Robert O'Callahan wrote:
On Thu, Jul 12, 2012 at 4:44 PM, Brendan Eich <bren...@mozilla.com
<mailto:bren...@mozilla.com>> wrote:
I'm more concerned about runtime bugs -- the usual free memory
read during a virtual call. Rust will have vtbls, IIRC, and it
takes only one rooting or refcounting bug to enable an attacker to
reclaim the live object's vtbl.
Really, reclaim the "live" object and pun its vtbl. In JS before Data
Execute Protection (to use Windows jargon) you could even use a JS
string allocation to do this, where the string chars contained x86 insns.
At least, this has been the bane of browsers' existence for over
seven years.
That's fair. In Midori Microsoft formally verified the GC, but CFI may
have better cost/benefit. (Lower benefit, lower or at least different
costs.)
I suspect so, unless someone has a verification plan for Rust's GC ;-).
You could use NaCl without the Pepper baggage.
How does this work?
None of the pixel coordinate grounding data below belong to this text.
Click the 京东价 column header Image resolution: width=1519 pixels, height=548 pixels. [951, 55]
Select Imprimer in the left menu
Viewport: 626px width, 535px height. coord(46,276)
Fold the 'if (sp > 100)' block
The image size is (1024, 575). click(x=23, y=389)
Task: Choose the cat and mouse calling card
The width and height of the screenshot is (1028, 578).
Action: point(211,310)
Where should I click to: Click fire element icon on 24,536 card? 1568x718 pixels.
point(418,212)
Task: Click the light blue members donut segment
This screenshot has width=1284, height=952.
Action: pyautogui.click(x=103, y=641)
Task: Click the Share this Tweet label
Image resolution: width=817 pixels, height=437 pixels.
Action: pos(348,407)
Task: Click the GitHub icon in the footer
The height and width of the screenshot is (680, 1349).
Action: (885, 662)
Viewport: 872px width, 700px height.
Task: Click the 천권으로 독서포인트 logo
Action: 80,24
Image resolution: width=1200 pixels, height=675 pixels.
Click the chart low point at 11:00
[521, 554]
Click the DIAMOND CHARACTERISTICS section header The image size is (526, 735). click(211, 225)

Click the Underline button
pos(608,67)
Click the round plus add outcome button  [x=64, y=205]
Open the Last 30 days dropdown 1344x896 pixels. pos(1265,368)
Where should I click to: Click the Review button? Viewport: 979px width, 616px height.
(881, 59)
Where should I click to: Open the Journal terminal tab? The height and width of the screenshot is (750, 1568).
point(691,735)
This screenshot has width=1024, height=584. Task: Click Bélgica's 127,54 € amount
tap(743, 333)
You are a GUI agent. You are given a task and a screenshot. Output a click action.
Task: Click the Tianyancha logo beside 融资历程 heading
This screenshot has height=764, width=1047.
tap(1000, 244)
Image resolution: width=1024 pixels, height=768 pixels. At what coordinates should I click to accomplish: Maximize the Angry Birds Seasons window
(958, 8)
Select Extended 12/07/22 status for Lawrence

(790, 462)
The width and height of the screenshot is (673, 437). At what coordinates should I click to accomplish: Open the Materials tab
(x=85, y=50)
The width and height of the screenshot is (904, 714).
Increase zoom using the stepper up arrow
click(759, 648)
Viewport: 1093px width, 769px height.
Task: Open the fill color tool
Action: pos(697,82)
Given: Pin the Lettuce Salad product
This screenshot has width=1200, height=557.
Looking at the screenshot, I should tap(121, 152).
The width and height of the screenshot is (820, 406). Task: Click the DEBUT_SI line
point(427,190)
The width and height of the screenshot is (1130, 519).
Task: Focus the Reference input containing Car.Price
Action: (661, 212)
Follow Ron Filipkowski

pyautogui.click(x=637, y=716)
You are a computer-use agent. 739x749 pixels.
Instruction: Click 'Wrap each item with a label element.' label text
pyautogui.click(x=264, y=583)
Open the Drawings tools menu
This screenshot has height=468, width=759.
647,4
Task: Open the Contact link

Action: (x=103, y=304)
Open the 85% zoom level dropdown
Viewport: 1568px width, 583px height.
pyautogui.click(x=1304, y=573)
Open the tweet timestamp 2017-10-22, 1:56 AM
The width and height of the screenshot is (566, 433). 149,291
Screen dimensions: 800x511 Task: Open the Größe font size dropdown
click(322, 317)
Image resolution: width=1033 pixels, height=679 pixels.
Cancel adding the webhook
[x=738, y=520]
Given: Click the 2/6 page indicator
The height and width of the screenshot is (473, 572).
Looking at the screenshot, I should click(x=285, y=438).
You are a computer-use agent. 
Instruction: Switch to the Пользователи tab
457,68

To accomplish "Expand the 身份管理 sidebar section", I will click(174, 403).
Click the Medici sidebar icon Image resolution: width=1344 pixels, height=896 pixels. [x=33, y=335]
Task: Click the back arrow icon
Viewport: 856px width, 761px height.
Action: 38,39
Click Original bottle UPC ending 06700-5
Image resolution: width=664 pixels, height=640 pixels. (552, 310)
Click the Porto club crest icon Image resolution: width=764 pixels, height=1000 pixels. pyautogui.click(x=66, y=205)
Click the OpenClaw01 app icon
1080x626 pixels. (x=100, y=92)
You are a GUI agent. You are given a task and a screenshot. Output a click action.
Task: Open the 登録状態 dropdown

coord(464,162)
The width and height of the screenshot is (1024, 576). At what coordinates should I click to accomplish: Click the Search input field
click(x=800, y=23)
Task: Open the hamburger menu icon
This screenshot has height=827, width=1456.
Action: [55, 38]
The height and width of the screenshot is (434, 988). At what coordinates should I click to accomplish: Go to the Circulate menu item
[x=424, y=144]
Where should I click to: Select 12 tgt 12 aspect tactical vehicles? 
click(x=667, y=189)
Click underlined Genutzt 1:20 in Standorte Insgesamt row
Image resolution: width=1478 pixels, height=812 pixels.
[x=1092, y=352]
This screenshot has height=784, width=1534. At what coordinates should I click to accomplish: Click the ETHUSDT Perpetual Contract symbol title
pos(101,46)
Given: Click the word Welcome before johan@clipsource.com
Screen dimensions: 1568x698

NaCl has its own libc and all the usual. I haven't
had time to play with it, but in a browser instead of Unix system calls,
it bottoms out in Pepper.
Is there any reason to believe that a CFI scheme for C++ could fail to
work for Rust?
None that I know of. There could be subtleties.
I'm stirring the pot mainly in case there's interesting research-intern
work here (sounds like there may be! I didn't know devd till tonight),
and to scout ahead a bit. No rush, though.